Today was another election holiday, this time for the mayoral elections. Unlike for the presidential elections last Friday, for today, there were no warnings to stay indoors. However, ‘chaos’ did erupt (no violence that I’ve heard of), and the voting stations across Kampala (or minimally across central Kampala) were shut down. Those who had voted in the couple of hours in the morning in which the stations were open will have to vote again.
I didn’t know any of this as I took a walk this morning. I did, however, happen upon a bit of a scene. On a side road there was a ribboned-off section demarcating the voting station, and while the area within the ribbons seemed particularly empty, there was a small angry crowd just outside. Some of the yelling was in English, but even as I strained to understand what the problem was (nosy as I am), I couldn’t make heads or tails of it.
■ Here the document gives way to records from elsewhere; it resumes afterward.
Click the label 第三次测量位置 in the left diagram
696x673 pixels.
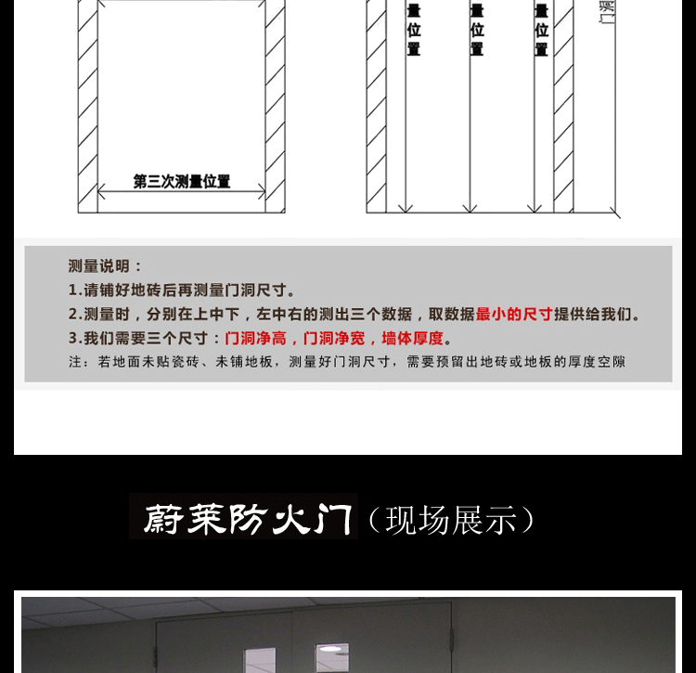pos(182,182)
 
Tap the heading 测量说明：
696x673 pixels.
pos(107,266)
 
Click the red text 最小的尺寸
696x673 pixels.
pos(514,315)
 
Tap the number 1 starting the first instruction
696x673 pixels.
pos(73,291)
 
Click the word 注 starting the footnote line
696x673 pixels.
pos(75,362)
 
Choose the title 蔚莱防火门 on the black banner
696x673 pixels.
pos(243,517)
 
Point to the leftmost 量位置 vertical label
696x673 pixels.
pos(414,29)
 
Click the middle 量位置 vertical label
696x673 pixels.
pos(477,29)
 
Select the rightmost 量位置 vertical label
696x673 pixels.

In the end, I assumed it was probably of no interest to me. My walking companion, an independent contractor here to work, I believe, on issues of economics and trade, helped me to take some photos of the polling stations, and even captured my attempts to subtly comprehend the uproar.
It wasn’t until I was back at the hotel compound that I overheard the radio reports about the Kampala ‘chaos’ and the election suspension. I asked around. As it turns out, two of the opponents running for mayor were discovered to have ‘stolen votes’. According to Kampala’s Daily Monitor newspaper, “Thousands of pre-ticked ballot papers and stuffed ballot boxes have been recovered by the police in the early hours of voting this morning.” (Feb 23, 2011) The voting stations were then shut down by the Electoral Commission until further notice. The radio report had said that even at the time of its broadcast, few people knew of the closures. It was unknown how disappointment would manifest itself, but likely there would be no trouble.
I took this moment of questioning staff at the hotel to also ask about the presidential elections. I found it hard to believe the numbers: by most accounts, Museveni had won the leadership race with almost 70% of the votes. I’m still not sure of the accuracy of the count, but another version of the story was presented to me. One man I spoke to said that the numbers were correct; Museveni had threatened discord (perhaps even war) if he didn’t win, and this man told me that people voted for him just to keep the peace, although really what they wanted was change. He said it was better to have “no confusion”. This statement, of course, echoes what the taxi driver had told me last week.